トーマスの世界を通してSDGsを身近に感じることができる

―― 今回の『映画 きかんしゃトーマス Go!Go!地球まるごとアドベンチャー』には、SDGsのどのような目標が盛り込まれていますか?

根本 映画では、トーマスが初めてソドー島を出る話が描かれています。アフリカを皮切りに、トーマスはいろいろな大陸を巡り、多様な文化や気候、多様な機関車やいろいろな動物たちと触れ合います。SDGsの多くの目標にまたがる「ダイバーシティの重要性」が盛り込まれていると言えます

 物語の途中でトーマスは水が足りなくなって動けなくなります。そこにはSDGsの6番目の目標「安全な水の必要性」が盛り込まれています。命の水は人間にとってだけでなく、機関車のような乗り物にとっても命であると表していると思います。また、この映画にはいろいろな動物も出てきて、目標の15番目にある「陸の豊かさを守る」ことも盛り込まれています。

中央がトーマス。右の機関車がケニア出身の女の子のニア
中央がトーマス。右の機関車がケニア出身の女の子のニア

―― 女の子の機関車も登場しますね。

根本 新しいキャラクターのケニア出身の女の子機関車のニアのことですね。これは5番目の目標である「ジェンダー平等」を伝えるために、国連が大変こだわったSDGsのキャラクターです。ニアというのは、スワヒリ語で「目的」という意味です。ニアは目的意識が高く、仲間を一生懸命に支える、芯の強い逞しい存在として描かれています。世界的には「きかんしゃトーマス」シリーズを見ている子どもたちの4割が女の子だそうですが、伝統的なジェンダーロールの枠を超えて、いろいろなことに挑戦していく女の子のキャラクターの姿を見て育つということは非常に重要だと思います。

 また、「きかんしゃトーマス」の世界観そのものが、SDGsの11番目の目標「住み続けられるまちづくり」に関係しています。公共交通機関というのは、持続可能なまちづくりには欠かせないですからね。

子どもに世界の共通語であるSDGsを知ってもらいたい

―― 国連は他にも、キャラクターや総合エンターテインメント企業とSDGsとのコラボレーションを行っていますね。

根本 国連で決まった世界目標というと、ハードルが高いと思う人もいるかもしれません。私たち国連広報センターの最大の使命は、ハードルを下げて、皆さんにSDGsが自分も関われる課題だと知ってもらい、アクションを起こしてもらうことです。そこで、著名人やキャラクターの力を借りて、より多くの人にSDGsの情報を届けようと考えました。YouTubeを活用したり、人気キャラクターや、コンテンツビジネスやイベント運営に秀でた総合エンターテインメント企業などとのコラボレーションで、子どもたちに振り向いてもらうための様々な企画を進めています。

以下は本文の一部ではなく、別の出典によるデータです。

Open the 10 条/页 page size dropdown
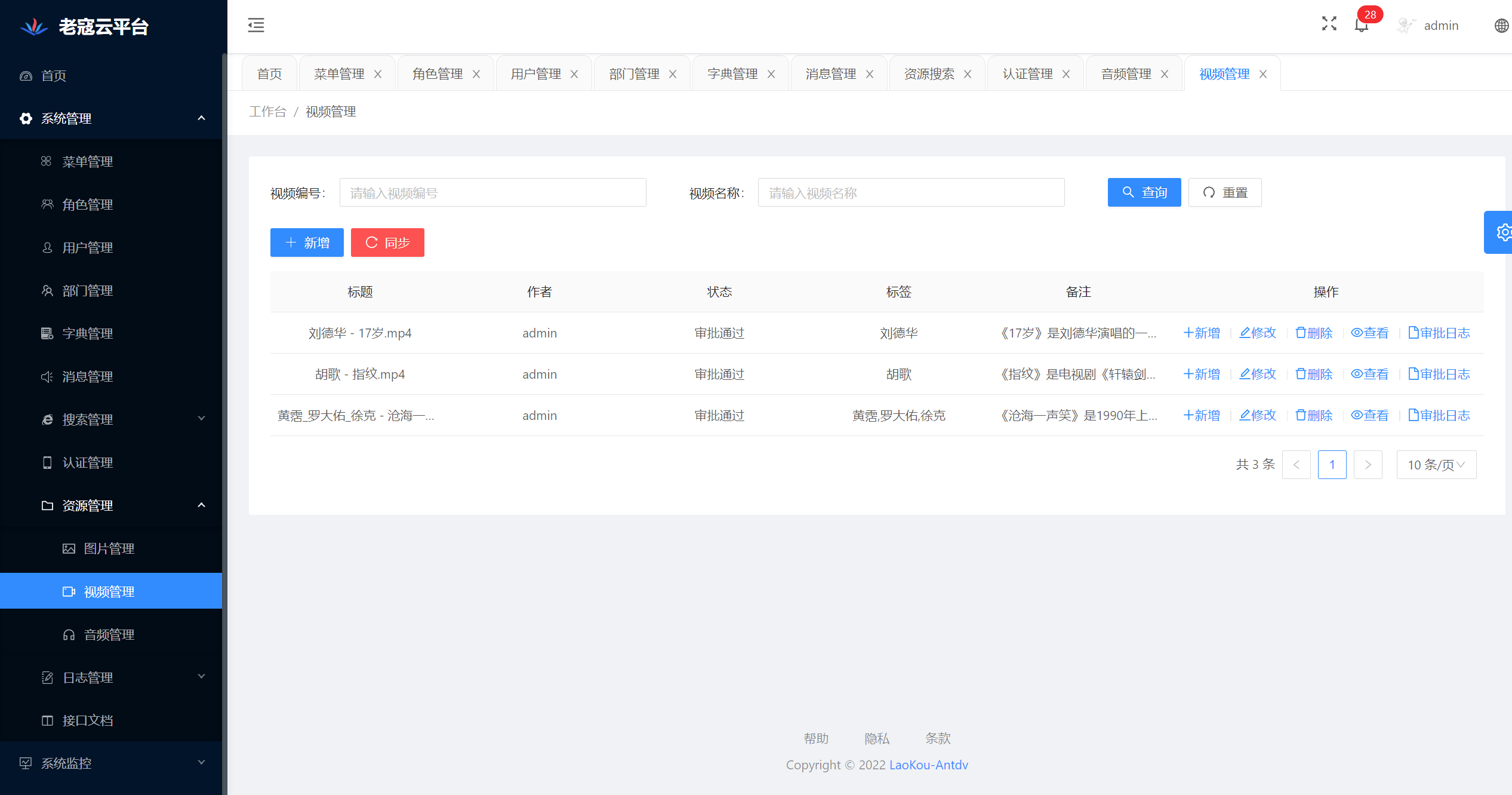This screenshot has height=795, width=1512. tap(1436, 465)
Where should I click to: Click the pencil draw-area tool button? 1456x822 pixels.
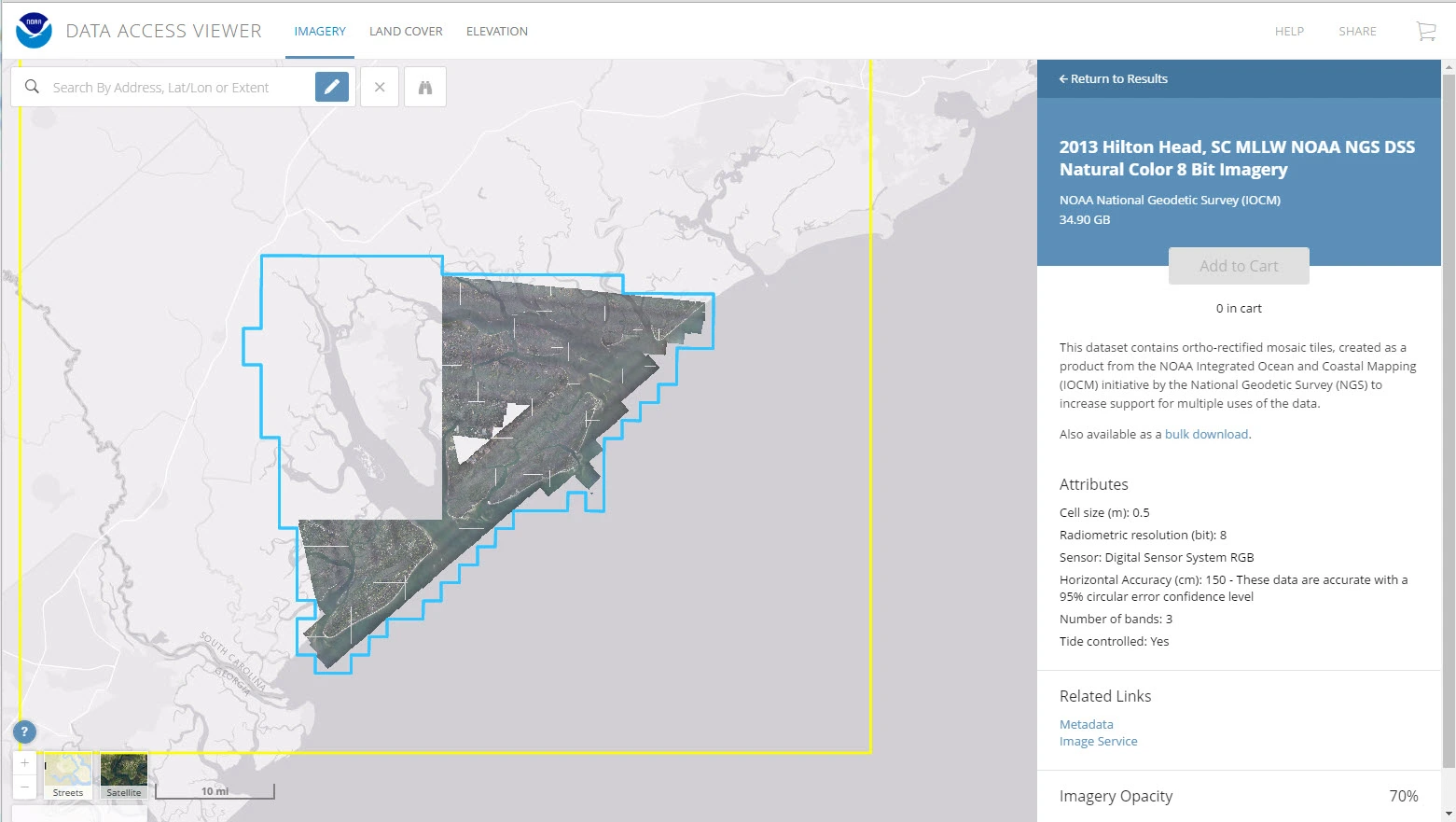tap(331, 87)

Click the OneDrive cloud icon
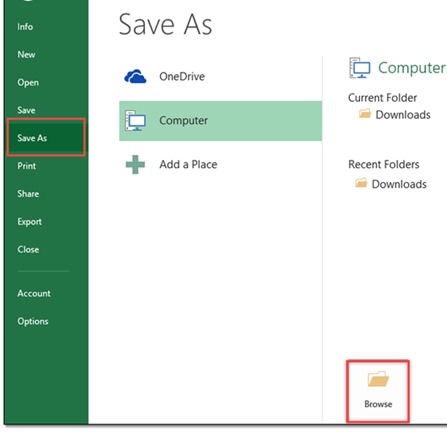pos(135,76)
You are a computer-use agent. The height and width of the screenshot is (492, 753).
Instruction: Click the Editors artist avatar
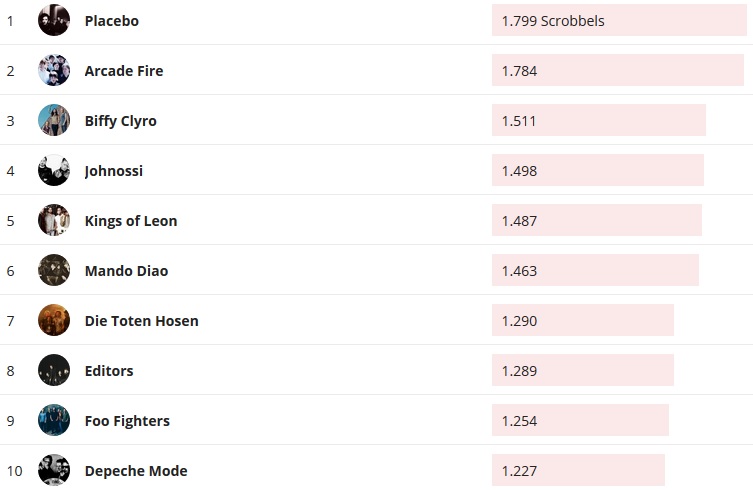click(54, 370)
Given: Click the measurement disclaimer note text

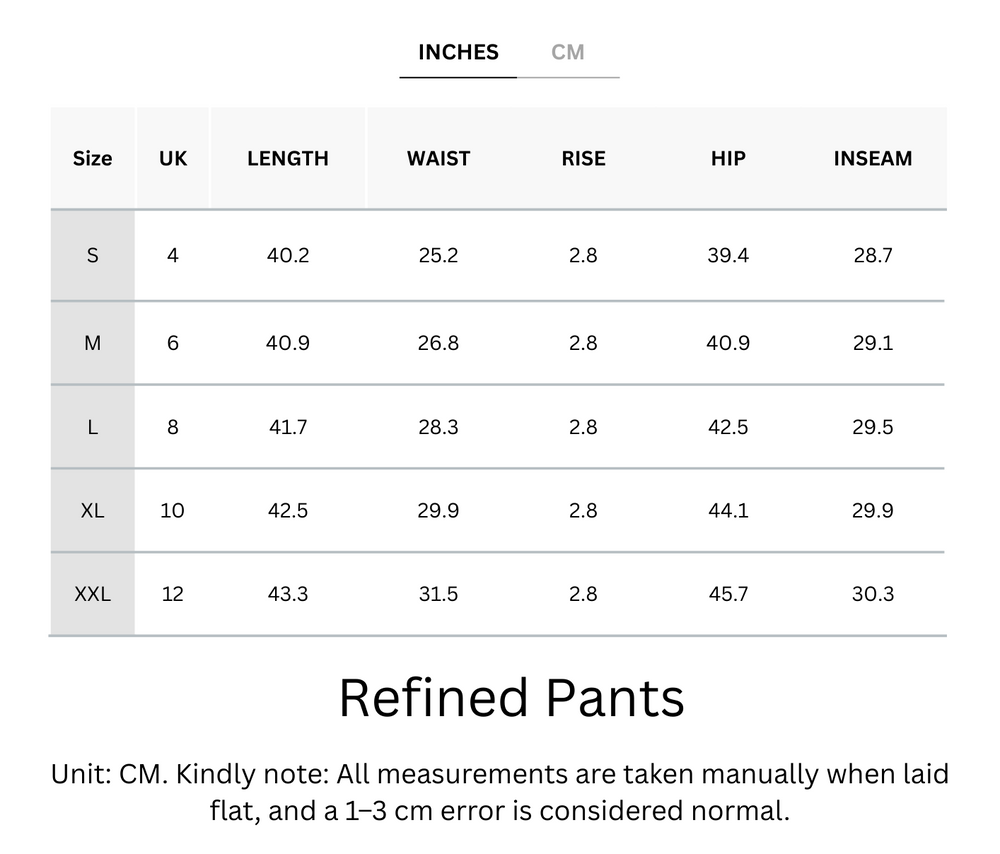Looking at the screenshot, I should (500, 791).
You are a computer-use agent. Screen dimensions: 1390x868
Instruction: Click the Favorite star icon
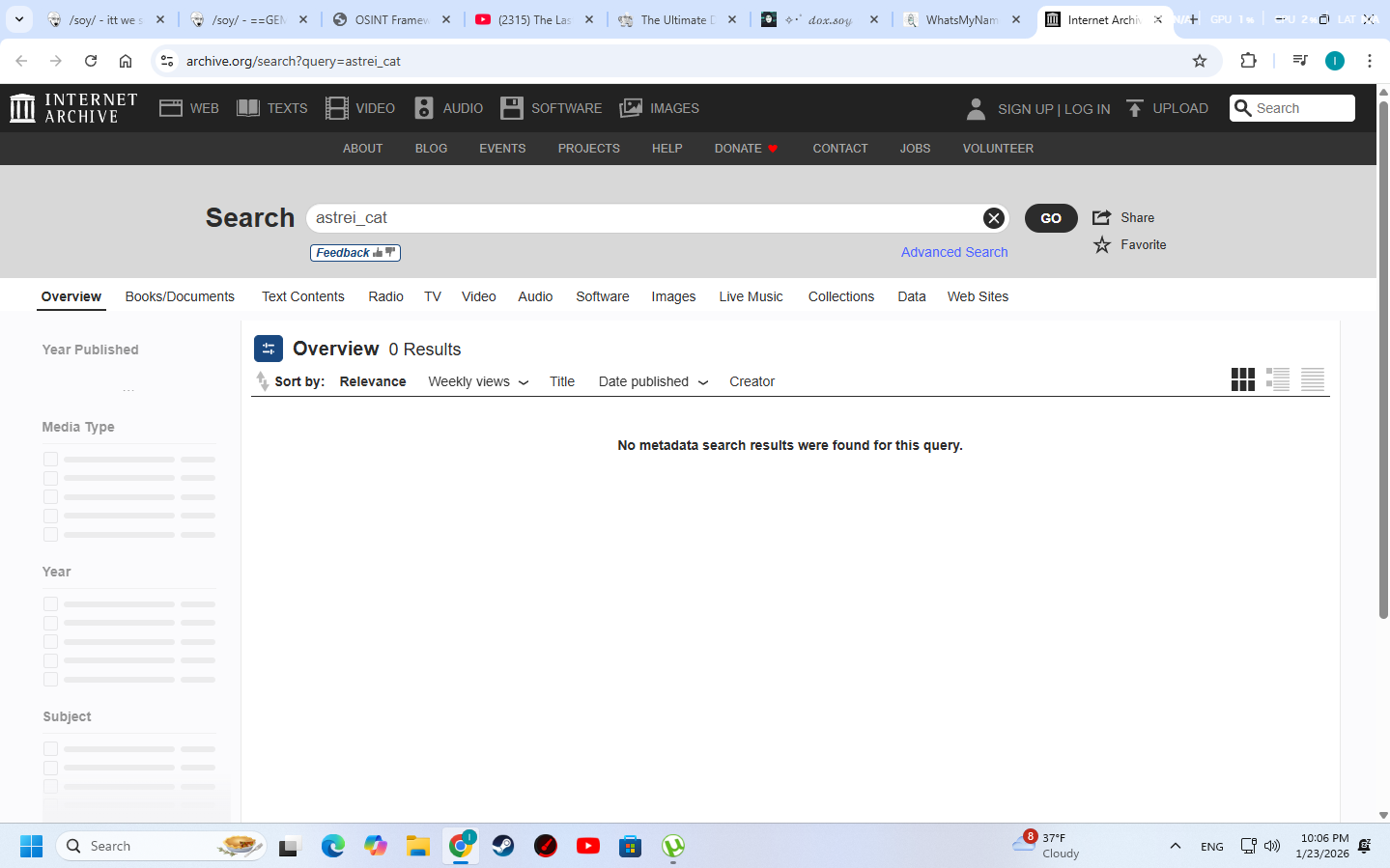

―― 何かを見て楽しみながら、子どもに自然に意識させることは大切ですよね。では、家庭ではどのようにSDGsに取り組んだらよいでしょうか?

根本 小学校の学習指導要領では2020年度、中学校の指導要領では2021年度からSDGsが盛り込まれます。小・中学生は一律にSDGsのことを学ぶようになります。学校に上がる前の子どもたちも、早い段階からSDGsというものに触れておけば、入学した時に、「これってトーマスが言っていたことだ」と気付くことができて、いろいろな学びがスムーズに行くのではないでしょうか

 子どもの心はスポンジのように多くのものを吸収していきますから、早いうちからSDGsという世界の共通言語を通して、世界的な価値観や知識を身に付けて、世界を渡っていけるような人物になってもらいたいです。

 「きかんしゃトーマス」のTVシリーズの新作には、SDGsの5つの目標(4、5、11、12、15)が盛り込まれ、それにゴール6を加えた6つの目標について解説するショートビデオも制作されています。2019年4月下旬から日本語吹き替え版が配信される予定ですので、それを見ていただくと、より一層、親子で話し合いながらSDGsを学べると思います。さらに、子どもと一緒にトーマスを通じてSDGsについて話し合うための保護者向けのヒントのアニメもあります。当面は英語版のみですが、1本ずつは短時間で、テキストも掲載されているので、ぜひ挑戦してみてください。